--- RECORDS Enclosed Below ---

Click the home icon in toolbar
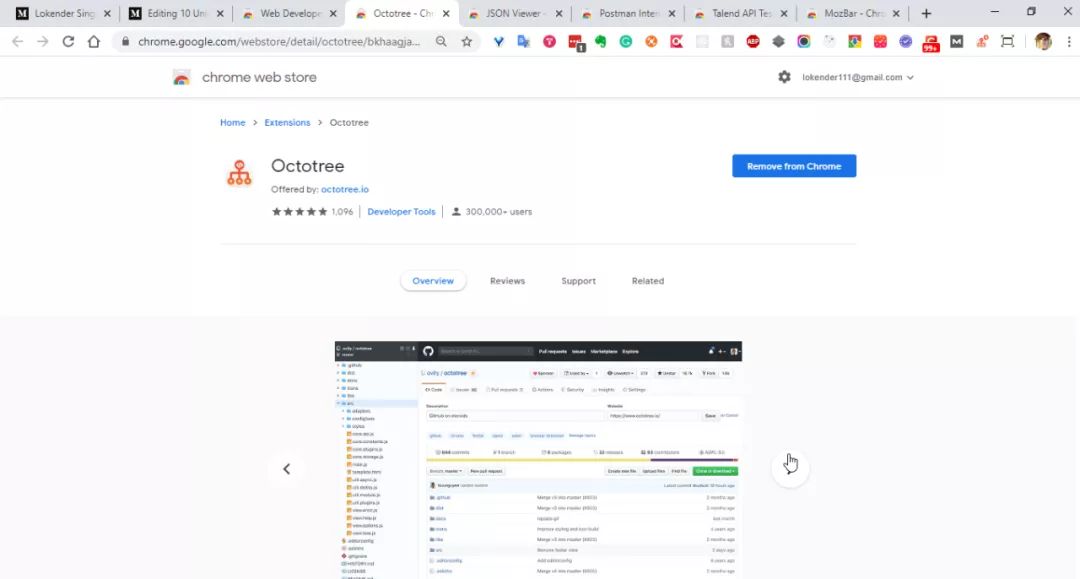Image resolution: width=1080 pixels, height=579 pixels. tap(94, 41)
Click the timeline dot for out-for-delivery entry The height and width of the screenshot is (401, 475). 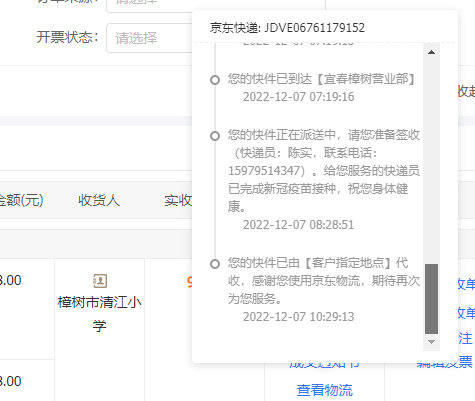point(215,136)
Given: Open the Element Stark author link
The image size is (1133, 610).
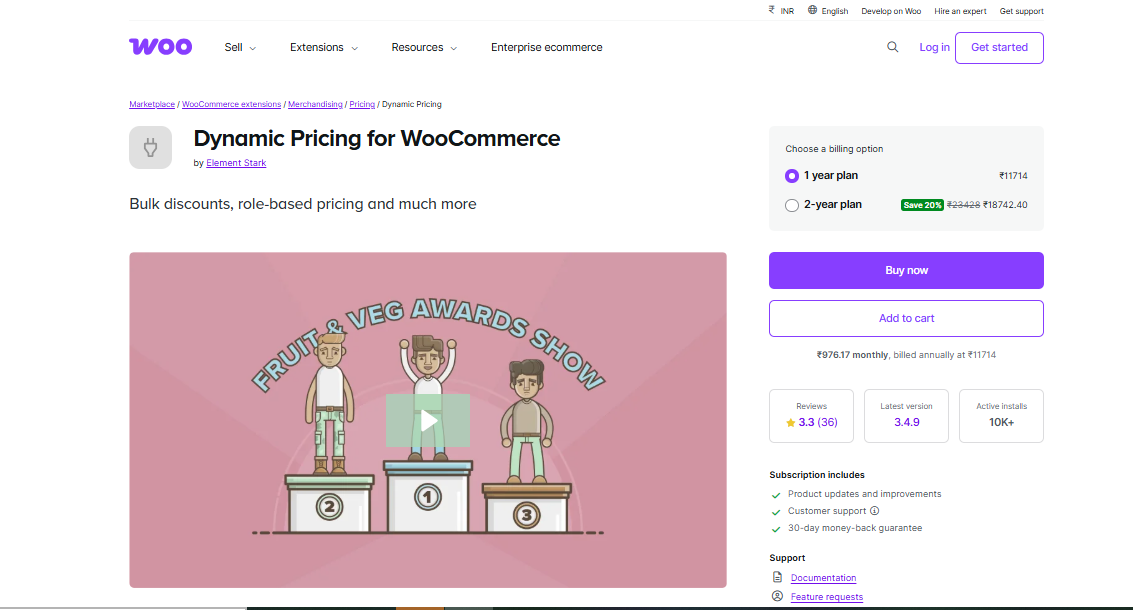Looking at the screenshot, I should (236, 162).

--- End of Enclosed RECORDS ---

- **TASK INSTRUCTIONS**: Restate the data exactly, though only from the line that contains "Given: Open the Element Stark author link" through its last line, both ends included and with the pictures left out.

- **REPLY TO THE TASK**:
Given: Open the Element Stark author link
The image size is (1133, 610).
Looking at the screenshot, I should (236, 162).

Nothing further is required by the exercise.